BILL Shankly was a giant in a world where heroes are quickly made and shot down.

For all his working life and long afterwards, he was recognised as someone who had football in his soul.

Three cousins, all in their 70s, have stepped back in time to remember their uncle, Bill Shankly, the village's famous son whose name is synonymous with Liverpool Football Club after he revolutionised the club in the 1950s and 1960s and generations later is still worshipped by adoring fans.

Now walking up the hill to the site of the village where he was born, the memories come flooding back.

Local landmarks are pointed out: where the football pitch was, the row of cottages where their granny lived and the crumbling remains of a garden wall.

There's nothing left now in Glenbuck, a ghost village levelled after the Ayrshire mines closed.

Former Rangers and Crystal Palace player Roger Hynd, the son of Bill's sister Jean, lived in Glenbuck as a boy with his grandmother, Bill's mother.

He said: "My brother and I liked playing football in the park - 40 a side, all day, every day when you were on holiday, and all day Saturday and Sunday.

"I would write occasionally to my Uncle Wullie and say, 'Can you give me a ball, a proper ball?'

"He would send a ball that was all polished and dubbined up with instructions on how to lace it up."

As the 100th anniversary nears of Bill's birth on September 2, Roger and his cousins Wye Taylor and Barbara Alexander have returned to Glenbuck.

Today, all that stands in the village is a memorial stone dedicated to Bill, shrouded in Liverpool scarves.

The roots of a childhood immersed in hardship shaped the man he was to become and germinated the strong socialist beliefs that defined the firebrand footballer and manager.

The ninth of 10 children and the youngest of five boys, his early years were crammed cheek by jowl alongside his siblings in two houses knocked together on Monkey Row.

He left school at 14 to earn 2s 6d a day down the mines and but for the Depression could have spent the rest of his working life underground and his free time playing cards with his pals.

His four brothers all either played football professionally or managed, but it wasn't a foregone conclusion that Bill would follow in their footsteps.

Local team the Glenbuck Cherypickers won numerous local cups and was a hotbed for up-and-coming players who moved on to senior football.

When Bill tried out for the team they didn't think he was good enough, so he found a right-half position with Cronberry Eglinton and played with them until he caught the eye of scouts who offered him a choice of contracts - with Carlisle and Preston.

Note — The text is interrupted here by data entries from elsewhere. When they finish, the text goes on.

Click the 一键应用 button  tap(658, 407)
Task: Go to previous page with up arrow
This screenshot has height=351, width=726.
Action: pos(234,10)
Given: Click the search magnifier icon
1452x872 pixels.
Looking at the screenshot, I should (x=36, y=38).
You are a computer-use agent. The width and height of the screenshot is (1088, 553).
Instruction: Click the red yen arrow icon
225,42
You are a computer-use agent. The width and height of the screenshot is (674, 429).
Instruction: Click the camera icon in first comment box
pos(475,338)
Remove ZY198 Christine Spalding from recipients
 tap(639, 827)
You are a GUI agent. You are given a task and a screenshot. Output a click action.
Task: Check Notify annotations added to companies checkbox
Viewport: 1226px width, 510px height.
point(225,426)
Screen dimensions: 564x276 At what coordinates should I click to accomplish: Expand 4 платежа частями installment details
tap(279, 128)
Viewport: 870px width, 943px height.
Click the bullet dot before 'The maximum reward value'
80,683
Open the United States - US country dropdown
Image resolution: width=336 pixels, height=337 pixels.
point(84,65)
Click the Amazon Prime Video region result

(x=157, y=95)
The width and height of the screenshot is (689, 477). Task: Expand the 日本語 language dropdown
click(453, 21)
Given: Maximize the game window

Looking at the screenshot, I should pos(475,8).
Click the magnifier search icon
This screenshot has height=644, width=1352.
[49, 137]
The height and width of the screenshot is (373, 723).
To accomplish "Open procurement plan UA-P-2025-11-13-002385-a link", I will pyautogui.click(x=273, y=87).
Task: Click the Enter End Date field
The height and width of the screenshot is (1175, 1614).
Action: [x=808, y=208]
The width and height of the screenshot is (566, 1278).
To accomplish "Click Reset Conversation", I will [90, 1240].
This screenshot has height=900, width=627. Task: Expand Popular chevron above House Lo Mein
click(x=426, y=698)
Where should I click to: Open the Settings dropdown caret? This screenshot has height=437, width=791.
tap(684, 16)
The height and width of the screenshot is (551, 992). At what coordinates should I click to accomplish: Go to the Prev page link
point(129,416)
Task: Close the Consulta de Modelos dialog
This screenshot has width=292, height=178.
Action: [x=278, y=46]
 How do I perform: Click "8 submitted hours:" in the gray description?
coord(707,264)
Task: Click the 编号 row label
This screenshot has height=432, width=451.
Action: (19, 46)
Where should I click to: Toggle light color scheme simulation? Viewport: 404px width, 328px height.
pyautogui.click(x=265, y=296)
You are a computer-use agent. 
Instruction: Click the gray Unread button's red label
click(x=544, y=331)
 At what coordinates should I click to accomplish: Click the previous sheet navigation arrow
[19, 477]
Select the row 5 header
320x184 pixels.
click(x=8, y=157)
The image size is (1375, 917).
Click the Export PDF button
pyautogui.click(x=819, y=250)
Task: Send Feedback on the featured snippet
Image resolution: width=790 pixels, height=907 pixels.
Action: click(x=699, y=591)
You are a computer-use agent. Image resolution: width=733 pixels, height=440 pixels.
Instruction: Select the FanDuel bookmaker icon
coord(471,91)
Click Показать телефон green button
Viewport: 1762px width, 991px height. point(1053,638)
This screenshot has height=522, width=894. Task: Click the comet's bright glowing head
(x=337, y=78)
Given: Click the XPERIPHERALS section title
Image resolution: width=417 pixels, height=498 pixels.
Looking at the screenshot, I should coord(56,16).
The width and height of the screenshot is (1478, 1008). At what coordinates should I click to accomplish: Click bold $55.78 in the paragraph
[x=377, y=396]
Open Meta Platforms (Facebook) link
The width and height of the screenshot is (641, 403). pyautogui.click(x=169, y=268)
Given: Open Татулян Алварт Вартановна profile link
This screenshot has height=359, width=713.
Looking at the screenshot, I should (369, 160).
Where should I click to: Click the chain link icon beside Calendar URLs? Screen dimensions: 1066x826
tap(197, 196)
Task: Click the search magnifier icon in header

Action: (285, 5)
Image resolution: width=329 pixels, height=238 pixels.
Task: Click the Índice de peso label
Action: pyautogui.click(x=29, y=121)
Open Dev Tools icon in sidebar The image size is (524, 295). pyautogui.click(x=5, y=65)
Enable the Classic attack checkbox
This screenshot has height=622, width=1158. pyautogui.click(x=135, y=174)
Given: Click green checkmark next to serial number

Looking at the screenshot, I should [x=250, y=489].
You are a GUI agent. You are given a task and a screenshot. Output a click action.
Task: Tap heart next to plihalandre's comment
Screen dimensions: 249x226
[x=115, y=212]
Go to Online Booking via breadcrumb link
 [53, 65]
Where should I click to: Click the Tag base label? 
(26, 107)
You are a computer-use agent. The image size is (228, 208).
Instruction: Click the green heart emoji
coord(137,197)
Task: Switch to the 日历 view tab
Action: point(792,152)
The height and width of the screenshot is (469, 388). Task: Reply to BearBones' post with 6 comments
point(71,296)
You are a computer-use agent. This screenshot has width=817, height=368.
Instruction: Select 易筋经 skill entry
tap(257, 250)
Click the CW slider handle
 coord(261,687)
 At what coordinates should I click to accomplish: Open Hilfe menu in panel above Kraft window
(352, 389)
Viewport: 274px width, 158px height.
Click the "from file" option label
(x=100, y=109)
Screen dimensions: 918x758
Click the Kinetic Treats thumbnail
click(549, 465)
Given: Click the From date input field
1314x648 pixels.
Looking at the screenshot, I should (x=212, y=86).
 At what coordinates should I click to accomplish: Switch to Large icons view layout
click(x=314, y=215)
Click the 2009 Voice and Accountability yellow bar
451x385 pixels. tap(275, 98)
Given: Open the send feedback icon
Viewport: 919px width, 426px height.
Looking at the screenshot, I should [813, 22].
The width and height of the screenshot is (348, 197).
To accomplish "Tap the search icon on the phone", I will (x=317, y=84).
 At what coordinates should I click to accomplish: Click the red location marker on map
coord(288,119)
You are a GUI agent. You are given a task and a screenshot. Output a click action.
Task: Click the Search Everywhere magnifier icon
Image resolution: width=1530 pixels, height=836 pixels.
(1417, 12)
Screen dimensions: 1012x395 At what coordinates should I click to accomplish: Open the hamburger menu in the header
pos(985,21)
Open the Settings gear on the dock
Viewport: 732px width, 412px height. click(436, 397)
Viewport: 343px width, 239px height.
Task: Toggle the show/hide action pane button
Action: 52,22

The big time beckoned, and he signed up for Carlisle for the princely sum of £4 a week.

Wye said: "I always remember he had a presence when he was in a room.

"He was quite gruff but in a gentle kind of way; he didn't frighten you. He was a man's man.

"I'll never forget his funeral, as the cortege drove through Liverpool there were people going to work and standing at the side of the road with their hats off when it went by; thousands of people throughout the city.

"I suppose we didn't realise just how important a figure he was in Liverpool. He was always just Wullie to my mother."

The Shanklys were a close-knit family, and Bill was a regular letter writer.

Among boxes of photographs and newspaper clippings, Barbara still has bundles of cards and letters he wrote, or typed himself, to herself and her mother. Barbara said: "When he came home he was treated as a celebrity but he didn't want any of that.

"There were few activities in Glenbuck but with the boys he used to work with, from the days down the pit, he would go and tell stories, play cards and toss coins.

"He just loved coming back and talking about family things.

"When he had a family of his own, he would visit with Nessie and the girls, they would go up to Douglas Water for a picnic."

Roger graduated as a PE teacher while he played for Rangers, and went on to play for Crystal Palace and Birmingham City.

He says he never talked about football with his Uncle Wullie, even though Roger was often in the opposing team.

He said: "I remember when I was at Palace, we played Liverpool and beat them at Palace's ground and I had strained my thigh.

"He came in and gave me a clip on the ear - I was in my late 20s. 'You should never have played,' he said. 'If you're unfit you don't play.'"

He laughs: "There was nothing in it, of course. It was just to get the point over."

Bill announced his retirement from Liverpool in 1974.

By 1981 he was dead, after a series of heart attacks.

Roger said: "He just couldn't cope with not being involved in football. He wanted to go in and watch the training and still be part of it. I think he was told not to go back and that broke his heart.

"He lived and breathed football for Liverpool."